Primary tumor response to preoperative chemoradiation with or without oxaliplatin in locally advanced rectal cancer: pathologic results of the STAR-01 randomized phase III trial
- PMID: 21606427
- DOI: 10.1200/JCO.2010.34.4911
Primary tumor response to preoperative chemoradiation with or without oxaliplatin in locally advanced rectal cancer: pathologic results of the STAR-01 randomized phase III trial
Abstract
Purpose: To investigate oxaliplatin combined with fluorouracil-based chemoradiotherapy as preoperative treatment for locally advanced rectal cancer.
Patients and methods: Seven hundred forty-seven patients with resectable, locally advanced (cT3-4 and/or cN1-2) adenocarcinoma of the mid-low rectum were randomly assigned to receive pelvic radiation (50.4 Gy in 28 daily fractions) and concomitant infused fluorouracil (225 mg/m(2)/d) either alone (arm A, n = 379) or combined with oxaliplatin (60 mg/m(2) weekly × 6; arm B, n = 368). Overall survival is the primary end point. A protocol-planned analysis of response to preoperative treatment is reported here.

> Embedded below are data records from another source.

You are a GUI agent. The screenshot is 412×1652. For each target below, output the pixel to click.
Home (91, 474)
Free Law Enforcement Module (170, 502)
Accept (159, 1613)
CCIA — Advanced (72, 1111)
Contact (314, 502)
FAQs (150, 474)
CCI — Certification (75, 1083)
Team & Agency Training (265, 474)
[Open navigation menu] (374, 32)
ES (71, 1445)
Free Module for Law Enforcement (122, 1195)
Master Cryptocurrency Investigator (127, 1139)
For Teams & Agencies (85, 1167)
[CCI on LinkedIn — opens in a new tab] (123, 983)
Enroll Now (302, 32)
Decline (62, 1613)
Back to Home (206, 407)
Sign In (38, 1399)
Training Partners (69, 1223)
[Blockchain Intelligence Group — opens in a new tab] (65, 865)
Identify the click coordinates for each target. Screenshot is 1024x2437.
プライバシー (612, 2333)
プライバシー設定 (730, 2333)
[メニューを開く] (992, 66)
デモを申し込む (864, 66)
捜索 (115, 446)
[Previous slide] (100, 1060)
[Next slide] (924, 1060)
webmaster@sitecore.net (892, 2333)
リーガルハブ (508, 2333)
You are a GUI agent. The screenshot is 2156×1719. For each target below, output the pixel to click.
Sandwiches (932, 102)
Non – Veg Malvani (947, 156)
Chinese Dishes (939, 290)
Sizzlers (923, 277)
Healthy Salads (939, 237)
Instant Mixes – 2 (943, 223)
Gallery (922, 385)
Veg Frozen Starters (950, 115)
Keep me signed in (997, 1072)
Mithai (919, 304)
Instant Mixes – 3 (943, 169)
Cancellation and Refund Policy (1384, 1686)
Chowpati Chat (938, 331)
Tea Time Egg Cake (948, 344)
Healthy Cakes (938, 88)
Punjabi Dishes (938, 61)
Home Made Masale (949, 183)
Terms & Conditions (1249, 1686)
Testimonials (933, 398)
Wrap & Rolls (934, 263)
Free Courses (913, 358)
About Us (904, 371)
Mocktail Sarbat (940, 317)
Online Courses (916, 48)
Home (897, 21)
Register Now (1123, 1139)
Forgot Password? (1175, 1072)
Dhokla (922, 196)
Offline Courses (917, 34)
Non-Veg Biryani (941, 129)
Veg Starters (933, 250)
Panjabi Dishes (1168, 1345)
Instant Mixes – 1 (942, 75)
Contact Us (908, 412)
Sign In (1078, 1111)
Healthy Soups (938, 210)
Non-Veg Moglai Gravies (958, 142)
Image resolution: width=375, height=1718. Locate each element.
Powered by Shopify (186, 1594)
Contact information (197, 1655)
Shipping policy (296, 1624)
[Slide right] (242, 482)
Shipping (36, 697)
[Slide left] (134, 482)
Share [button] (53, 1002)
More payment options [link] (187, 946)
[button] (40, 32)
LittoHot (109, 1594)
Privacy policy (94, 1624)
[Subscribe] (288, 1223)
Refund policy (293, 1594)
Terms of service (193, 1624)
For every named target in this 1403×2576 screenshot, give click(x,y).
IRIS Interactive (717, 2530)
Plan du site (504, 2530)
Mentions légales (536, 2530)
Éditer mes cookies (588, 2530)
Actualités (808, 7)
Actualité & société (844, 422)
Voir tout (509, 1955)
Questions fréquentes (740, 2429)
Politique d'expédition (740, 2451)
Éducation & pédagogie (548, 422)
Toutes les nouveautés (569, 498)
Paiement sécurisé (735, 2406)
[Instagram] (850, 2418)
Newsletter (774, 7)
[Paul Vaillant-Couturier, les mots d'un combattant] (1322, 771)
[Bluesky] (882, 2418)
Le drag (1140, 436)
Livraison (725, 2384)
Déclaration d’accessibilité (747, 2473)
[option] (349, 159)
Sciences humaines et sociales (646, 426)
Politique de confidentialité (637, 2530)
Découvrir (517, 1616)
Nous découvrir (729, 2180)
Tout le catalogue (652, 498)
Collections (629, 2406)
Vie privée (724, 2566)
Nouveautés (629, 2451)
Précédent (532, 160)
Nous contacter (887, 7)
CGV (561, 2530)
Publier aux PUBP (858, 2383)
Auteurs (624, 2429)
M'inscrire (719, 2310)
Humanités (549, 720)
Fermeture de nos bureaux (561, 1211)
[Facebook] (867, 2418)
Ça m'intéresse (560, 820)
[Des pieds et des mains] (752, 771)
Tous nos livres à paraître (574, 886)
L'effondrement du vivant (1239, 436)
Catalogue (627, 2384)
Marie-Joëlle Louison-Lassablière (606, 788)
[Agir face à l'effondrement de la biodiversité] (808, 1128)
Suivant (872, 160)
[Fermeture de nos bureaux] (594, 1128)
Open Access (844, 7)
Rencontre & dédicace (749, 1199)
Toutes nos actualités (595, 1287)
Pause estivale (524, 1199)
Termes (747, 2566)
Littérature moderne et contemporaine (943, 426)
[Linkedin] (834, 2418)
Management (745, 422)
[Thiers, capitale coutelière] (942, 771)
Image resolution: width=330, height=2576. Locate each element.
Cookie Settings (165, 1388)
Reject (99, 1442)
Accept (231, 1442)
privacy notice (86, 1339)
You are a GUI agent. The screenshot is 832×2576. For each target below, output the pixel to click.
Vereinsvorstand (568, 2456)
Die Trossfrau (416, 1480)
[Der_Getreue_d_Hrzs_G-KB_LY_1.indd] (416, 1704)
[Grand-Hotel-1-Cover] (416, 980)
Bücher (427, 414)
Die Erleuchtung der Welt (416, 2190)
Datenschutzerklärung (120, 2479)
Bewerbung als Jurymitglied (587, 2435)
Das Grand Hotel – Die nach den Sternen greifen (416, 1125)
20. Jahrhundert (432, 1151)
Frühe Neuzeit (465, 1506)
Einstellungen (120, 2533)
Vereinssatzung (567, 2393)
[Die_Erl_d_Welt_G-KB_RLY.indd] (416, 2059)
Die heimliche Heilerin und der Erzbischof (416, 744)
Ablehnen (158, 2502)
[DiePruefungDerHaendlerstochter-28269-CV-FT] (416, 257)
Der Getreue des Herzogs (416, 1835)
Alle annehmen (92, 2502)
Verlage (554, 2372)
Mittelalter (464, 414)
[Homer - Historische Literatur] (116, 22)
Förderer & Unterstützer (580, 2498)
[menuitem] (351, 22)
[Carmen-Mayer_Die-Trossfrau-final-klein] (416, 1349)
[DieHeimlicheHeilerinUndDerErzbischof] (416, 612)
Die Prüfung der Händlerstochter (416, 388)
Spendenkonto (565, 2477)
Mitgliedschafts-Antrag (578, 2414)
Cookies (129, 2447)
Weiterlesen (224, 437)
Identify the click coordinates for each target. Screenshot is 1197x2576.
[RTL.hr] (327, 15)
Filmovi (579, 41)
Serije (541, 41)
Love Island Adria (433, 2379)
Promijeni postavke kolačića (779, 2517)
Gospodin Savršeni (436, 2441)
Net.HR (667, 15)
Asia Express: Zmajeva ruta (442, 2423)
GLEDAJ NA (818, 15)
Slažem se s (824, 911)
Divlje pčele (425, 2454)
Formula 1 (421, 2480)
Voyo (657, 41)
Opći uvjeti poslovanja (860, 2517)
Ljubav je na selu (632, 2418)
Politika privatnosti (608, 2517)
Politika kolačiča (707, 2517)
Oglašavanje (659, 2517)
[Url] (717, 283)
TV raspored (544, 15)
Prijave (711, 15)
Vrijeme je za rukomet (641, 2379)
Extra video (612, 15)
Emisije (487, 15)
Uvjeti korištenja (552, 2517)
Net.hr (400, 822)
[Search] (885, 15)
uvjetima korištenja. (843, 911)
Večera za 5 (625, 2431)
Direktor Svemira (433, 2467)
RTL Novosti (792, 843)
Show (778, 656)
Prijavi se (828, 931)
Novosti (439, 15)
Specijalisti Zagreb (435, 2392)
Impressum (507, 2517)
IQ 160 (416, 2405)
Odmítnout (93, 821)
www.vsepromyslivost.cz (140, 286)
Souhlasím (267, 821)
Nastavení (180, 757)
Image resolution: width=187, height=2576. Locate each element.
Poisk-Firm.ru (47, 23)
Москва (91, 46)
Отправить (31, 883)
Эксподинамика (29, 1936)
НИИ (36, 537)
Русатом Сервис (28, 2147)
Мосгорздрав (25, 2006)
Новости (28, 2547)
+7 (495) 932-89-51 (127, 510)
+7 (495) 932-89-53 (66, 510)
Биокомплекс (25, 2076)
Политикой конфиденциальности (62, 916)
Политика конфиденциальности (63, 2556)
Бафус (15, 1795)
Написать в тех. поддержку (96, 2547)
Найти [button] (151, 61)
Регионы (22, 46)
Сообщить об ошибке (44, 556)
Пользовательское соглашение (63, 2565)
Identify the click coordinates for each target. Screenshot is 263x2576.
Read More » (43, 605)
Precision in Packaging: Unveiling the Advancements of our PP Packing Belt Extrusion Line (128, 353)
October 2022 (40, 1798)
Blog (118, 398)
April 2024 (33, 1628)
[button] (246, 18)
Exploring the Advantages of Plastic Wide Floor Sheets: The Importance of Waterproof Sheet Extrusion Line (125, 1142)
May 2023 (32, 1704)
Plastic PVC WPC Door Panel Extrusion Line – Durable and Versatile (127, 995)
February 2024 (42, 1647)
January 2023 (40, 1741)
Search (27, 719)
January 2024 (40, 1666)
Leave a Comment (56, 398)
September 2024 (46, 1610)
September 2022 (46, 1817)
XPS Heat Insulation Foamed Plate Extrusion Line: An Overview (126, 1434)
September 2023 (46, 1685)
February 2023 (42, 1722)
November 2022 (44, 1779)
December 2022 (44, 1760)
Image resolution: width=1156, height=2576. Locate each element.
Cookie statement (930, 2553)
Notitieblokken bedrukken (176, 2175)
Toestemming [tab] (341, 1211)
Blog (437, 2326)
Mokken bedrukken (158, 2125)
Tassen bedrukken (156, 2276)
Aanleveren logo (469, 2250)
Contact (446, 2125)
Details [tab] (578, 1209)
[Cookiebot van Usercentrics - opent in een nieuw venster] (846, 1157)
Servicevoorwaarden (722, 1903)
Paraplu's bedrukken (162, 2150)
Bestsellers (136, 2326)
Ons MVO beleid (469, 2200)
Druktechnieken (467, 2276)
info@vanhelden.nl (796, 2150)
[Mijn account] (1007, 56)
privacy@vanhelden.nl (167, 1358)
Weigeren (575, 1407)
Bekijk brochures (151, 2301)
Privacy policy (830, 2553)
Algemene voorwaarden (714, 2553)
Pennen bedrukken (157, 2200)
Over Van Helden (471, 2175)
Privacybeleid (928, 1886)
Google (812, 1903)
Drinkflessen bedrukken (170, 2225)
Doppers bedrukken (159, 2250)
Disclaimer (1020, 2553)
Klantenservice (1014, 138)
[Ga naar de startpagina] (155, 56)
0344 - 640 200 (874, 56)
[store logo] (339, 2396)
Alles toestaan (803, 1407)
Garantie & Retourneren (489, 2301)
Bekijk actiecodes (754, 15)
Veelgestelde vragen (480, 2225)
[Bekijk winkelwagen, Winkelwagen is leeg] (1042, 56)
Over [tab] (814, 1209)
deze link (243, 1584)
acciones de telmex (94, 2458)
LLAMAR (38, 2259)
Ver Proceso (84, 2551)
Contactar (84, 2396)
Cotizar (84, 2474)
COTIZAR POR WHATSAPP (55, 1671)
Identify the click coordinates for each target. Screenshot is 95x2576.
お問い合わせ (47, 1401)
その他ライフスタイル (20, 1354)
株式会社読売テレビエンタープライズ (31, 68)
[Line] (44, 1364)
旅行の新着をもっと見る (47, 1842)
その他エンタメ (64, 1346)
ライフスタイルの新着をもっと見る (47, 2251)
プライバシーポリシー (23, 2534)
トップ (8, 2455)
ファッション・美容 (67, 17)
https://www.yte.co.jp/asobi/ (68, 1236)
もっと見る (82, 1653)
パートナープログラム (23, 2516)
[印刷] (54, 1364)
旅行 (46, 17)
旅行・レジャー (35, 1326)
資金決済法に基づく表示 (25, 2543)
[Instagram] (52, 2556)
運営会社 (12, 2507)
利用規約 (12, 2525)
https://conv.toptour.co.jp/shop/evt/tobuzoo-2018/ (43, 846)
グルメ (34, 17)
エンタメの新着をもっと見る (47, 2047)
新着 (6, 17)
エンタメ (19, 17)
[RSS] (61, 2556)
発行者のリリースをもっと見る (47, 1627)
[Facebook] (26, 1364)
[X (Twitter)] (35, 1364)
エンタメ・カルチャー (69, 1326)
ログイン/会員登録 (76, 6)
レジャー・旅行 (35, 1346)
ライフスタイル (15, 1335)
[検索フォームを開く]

Results: Grade 3 to 4 adverse events during preoperative treatment were more frequent with oxaliplatin plus fluorouracil and radiation than with radiation and fluorouracil alone (24% v 8% of treated patients; P < .001). In arm B, 83% of the patients treated with oxaliplatin had five or more weekly administrations. Ninety-one percent, compared with 97% in the control arm, received ≥ 45 Gy (P < .001). Ninety-six percent versus 95% of patients underwent surgery with similar rates of abdominoperineal resections (20% v 18%, arm A v arm B). The rate of pathologic complete responses was 16% in both arms (odds ratio = 0.98; 95% CI, 0.66 to 1.44; P = .904). Twenty-six percent versus 29% of patients had pathologically positive lymph nodes (arm A v arm B; P = .447), 46% versus 44% had tumor infiltration beyond the muscularis propria (P = .701), and 7% versus 4% had positive circumferential resection margins (P = .239). Intra-abdominal metastases were found at surgery in 2.9% versus 0.5% of patients (arm A v arm B; P = .014).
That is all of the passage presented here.